**Kaynak alıntısı**
⁂
“Mâ zâ vecede men fekadehû ve mâzâ fekade men vecedehû.” Yani
“Allah’ı cc bulan neyi kaybeder? Onu kaybeden neyi kazanır?”
İbn-i Atâillah el-İskenderî’ye atfedilen bu söz, kazanç ve
bedeli konusunda hayli özetleyicidir.
Filistin’i şu haline terketmenin karşılığında elde edilen
ne varsa hepsi uğursuz değil de nedir?
Gazze’nin dehşetli felaketi karşısında kılını
kıpırdatmayanların bu sayede korudukları hangi vaziyetlerideğerli olabilir ki?
⁂
**Veri kesiti**
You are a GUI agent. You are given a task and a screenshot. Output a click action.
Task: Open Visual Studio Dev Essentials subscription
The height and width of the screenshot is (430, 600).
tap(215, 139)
⁂
**Verilen görev**
Kaynak alıntısında "İbn-i Atâillah el-İskenderî’ye" sözleriyle başlayan ve "değil de nedir?" sözlerine kadar, bu sözler de dahil, süren bölümü harfi harfine yeniden yazın. Yukarıdaki satırlara bu iş için gerek yoktur.

**Görevin cevabı**
İbn-i Atâillah el-İskenderî’ye atfedilen bu söz, kazanç ve
bedeli konusunda hayli özetleyicidir.
Filistin’i şu haline terketmenin karşılığında elde edilen
ne varsa hepsi uğursuz değil de nedir?